Don’t Give Guantánamo to Castro
Last month, I traveled to the US naval base at Guantánamo Bay (GTMO) to see the Joint Task Force’s (JTF) detention facilities and to receive a briefing on detainee issues from the JTF commander. I am the second person in my family to have visited GTMO. My father deployed to the base as a young Marine Corps officer during the Cuban Missile Crisis.
GTMO is the oldest American base overseas and the only US base in a Communist country. It is strategically located on the southeast corner of Cuba near the entrance of the Windward Passage, the strait that separates Cuba from Hispaniola. GTMO is a mere four hundred miles south of Miami. Through two world wars and the Cold War, GTMO has been a key to American control of sea lanes in the Caribbean that lead to the Panama Canal. In addition to its current role in the war on terror, the base allowed the United States to deal effectively with both the Cuban and Haitian refugee crises in the 1990s. GTMO continues to provide key support to the US Coast Guard’s drug interdiction efforts in the region as it regularly hosts and supplies Coast Guard cutters and air crews during their patrols.
Cuba and the United States entered into the original base lease in 1903; it was reaffirmed in the Treaty of Relations ratified by Cuba and the United States in 1934. The United States pays Cuba $4,085 per year to lease the property and keeps the bay’s waterway dredged to allow commercial shipping to reach the Cuban commercial ports in the Ensenada de Joa. The lease can only be terminated with the agreement of both the United States and Cuba.
This article was originally published on Newsmax.com, November 11, 2009.

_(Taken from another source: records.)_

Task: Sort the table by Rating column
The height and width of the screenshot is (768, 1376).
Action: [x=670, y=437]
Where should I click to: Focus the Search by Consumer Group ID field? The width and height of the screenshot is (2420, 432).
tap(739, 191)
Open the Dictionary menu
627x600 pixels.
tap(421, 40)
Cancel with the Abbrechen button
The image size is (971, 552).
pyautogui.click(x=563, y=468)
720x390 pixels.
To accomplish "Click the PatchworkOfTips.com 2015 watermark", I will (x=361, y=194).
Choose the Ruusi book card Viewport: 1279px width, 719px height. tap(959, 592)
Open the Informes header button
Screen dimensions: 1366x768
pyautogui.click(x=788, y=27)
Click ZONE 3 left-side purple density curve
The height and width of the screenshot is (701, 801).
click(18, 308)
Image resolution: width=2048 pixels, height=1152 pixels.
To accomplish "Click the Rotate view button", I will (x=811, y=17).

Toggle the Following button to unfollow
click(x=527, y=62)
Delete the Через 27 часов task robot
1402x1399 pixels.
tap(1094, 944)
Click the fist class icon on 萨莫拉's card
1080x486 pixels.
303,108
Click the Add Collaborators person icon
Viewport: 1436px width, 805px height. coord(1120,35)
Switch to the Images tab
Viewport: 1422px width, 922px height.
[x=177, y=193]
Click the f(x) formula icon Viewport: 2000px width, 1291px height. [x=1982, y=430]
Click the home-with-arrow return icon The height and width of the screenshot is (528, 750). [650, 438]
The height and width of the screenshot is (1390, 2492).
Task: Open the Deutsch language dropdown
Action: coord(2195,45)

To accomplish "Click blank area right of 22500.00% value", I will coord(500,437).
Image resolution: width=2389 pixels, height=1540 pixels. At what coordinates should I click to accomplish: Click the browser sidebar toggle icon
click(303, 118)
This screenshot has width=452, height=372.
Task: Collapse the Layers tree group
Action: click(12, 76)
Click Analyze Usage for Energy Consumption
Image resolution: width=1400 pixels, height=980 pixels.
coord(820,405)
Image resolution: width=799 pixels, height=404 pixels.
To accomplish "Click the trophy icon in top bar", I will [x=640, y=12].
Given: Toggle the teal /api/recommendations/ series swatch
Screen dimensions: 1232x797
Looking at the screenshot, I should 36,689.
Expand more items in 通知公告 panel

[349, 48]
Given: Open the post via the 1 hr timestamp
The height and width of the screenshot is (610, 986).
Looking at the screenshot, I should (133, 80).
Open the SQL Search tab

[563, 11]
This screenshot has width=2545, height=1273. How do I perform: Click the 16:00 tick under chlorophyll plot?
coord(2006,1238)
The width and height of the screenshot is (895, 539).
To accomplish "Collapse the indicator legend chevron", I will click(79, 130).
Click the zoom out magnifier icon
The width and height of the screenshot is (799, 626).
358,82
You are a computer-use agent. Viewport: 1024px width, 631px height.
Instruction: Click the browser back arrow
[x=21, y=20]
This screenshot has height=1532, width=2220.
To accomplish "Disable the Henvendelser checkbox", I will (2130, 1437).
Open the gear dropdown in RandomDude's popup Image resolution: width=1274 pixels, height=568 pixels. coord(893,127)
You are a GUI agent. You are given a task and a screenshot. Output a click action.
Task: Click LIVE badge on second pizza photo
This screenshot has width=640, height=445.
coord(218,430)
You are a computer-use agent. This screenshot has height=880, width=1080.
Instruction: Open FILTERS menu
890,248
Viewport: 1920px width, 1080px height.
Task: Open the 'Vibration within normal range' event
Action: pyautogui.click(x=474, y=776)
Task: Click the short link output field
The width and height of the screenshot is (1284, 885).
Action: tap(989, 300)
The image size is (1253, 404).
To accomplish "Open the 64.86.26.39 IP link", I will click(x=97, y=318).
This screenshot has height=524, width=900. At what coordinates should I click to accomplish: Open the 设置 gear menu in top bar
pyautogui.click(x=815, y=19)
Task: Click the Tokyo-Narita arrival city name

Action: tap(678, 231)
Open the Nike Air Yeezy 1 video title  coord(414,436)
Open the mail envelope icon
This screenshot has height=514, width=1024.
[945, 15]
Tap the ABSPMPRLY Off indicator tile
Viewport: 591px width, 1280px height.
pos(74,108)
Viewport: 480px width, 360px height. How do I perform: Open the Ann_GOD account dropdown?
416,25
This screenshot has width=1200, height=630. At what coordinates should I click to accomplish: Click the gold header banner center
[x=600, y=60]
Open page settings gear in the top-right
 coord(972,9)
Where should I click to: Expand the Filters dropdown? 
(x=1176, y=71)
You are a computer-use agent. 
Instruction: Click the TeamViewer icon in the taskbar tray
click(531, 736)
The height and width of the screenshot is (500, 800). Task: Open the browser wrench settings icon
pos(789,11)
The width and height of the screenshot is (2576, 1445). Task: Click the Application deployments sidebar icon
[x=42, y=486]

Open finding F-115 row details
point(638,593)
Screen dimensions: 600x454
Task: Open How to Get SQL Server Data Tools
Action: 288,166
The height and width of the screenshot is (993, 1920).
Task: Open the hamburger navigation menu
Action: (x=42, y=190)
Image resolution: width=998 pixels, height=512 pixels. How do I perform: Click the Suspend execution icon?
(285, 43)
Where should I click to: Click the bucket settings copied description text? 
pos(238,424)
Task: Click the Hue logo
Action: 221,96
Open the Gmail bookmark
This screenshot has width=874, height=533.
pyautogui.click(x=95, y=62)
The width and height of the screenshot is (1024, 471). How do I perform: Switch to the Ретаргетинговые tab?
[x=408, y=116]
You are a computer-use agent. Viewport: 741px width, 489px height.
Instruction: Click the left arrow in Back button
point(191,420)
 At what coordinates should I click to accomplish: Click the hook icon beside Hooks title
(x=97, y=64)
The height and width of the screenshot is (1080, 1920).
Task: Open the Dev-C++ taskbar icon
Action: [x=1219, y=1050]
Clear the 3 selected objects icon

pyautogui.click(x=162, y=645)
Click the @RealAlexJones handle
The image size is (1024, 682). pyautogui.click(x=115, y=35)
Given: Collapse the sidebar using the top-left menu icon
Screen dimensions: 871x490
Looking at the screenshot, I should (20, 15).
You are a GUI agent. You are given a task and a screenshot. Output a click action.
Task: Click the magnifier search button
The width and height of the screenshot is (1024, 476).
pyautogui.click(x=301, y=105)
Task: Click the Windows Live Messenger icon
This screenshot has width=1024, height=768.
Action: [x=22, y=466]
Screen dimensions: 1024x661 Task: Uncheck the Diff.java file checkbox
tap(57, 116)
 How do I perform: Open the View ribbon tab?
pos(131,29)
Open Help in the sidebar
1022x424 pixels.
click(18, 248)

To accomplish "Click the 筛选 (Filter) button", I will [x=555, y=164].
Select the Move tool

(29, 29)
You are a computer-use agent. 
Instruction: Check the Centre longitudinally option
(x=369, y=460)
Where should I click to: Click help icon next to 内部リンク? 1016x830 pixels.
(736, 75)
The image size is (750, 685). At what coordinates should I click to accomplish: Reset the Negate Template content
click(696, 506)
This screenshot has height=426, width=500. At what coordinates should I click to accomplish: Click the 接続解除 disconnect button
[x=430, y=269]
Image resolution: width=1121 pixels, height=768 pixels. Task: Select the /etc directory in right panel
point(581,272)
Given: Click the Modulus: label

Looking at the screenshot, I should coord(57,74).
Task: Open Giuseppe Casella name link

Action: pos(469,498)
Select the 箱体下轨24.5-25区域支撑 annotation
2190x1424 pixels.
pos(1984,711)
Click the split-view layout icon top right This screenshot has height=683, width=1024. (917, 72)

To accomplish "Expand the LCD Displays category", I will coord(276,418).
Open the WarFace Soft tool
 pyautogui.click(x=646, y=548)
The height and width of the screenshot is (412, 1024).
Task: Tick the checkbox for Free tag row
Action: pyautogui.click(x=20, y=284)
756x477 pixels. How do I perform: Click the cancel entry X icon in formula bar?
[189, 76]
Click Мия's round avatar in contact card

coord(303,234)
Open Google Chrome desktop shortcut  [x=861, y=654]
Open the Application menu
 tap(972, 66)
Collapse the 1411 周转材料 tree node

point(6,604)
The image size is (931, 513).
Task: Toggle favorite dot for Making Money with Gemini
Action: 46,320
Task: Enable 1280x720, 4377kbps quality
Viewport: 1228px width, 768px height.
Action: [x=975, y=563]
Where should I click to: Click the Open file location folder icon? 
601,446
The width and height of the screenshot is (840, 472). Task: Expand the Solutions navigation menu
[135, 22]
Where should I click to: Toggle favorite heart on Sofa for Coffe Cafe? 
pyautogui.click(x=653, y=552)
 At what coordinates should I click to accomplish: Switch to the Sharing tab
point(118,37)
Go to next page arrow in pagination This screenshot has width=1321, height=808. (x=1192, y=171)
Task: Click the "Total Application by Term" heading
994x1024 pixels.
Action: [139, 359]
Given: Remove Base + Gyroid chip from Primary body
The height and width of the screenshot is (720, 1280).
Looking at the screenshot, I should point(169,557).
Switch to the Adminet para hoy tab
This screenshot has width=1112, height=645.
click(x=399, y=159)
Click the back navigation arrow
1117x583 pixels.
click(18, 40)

On his first day of office, January 22, 2009, President Barack Obama signed an executive order mandating the closure—within one year—of detention facilities for enemy combatants being held at GTMO. The order was issued notwithstanding the facts that most of the remaining detainees at GTMO are unrepentant terrorists and the conditions of their confinement are excellent, in full compliance with America’s international treaty obligations, which are monitored by the International Committee of the Red Cross.
With the deadline for closing GTMO less than four months away, Congress has not yet approved funding for the move and a new site for these dangerous detainees has not yet been selected. Nevertheless, it is widely believed that at least a substantial number of the detainees will be moved to the United States by the president’s deadline. Although time is short to plan and execute such a complicated logistics operation, our military will salute smartly and figure out a way to make it happen.
Having won the battle to close the detention facilities and to transfer the detainees to the United States, the left has now moved to its end game with respect to GTMO. It is demanding that our naval base be handed over to the Castro brothers’ regime. On January 28, the Castros’ mouthpiece, Cuban Foreign Minister Pérez Roque, told the Agence France-Presse that Cuba “expects that Obama’s decision to close down the Guantanamo prison camp ‘is [to be] followed by the decision to close down the base and return that territory to the Cubans,’ a base that the United States ‘really does not need for its security and defense.’”
Following Cuba’s lead, liberal bloggers are clamoring that the base be abandoned. John Peeler in the LA Progressive claims our base is a “symbol of arrogant lawlessness” and is “a metaphor for Yankee imperialism,” which “has outraged Latin Americans for over a century.” On the MyDD blog, Charles Lemos argues that it is “time to unwind an empire the United States should have never acquired in the first place. Moreover, the lease of Guantánamo Bay is likely illegal under international law.”
Such cliché claims are simply not true. Chavez, Morales, and Zelaya will not abandon their hatred of America if we appease the Castros by handing over our base. They will only be emboldened to demand that we further appease them as they continue to dismantle the rule of law in Venezuela and Bolivia and attempt to do so in Honduras. Nor is there any legitimate basis for claiming that the US base violates international law. America has scrupulously abided by its treaty with Cuba that was signed, on our part, by President Franklin Delano Roosevelt. As to charges about imperialism, the handful of Cubans currently on the base are those who worked there when Castro took over the island and, not surprisingly, do not want to go back, as well as those refugees that were able to dodge the bullets of Cuban frontier guards and swim to the base in a desperate attempt to gain their freedom.
As soon as the detainees make it to the continental United States, watch the liberal blogosphere buzz with claims of “people will like us more” if we leave and America is violating “international law” as the campaign to force the abandonment of GTMO heats up. Such charges are not true. But essentially the same assertions were not true with respect to the detainee issue either. They worked once, so the Castros and the left will use the same playbook again. For the security of the United States and for the benefit of the rest of the democracies in our hemisphere, let us hope that they do not.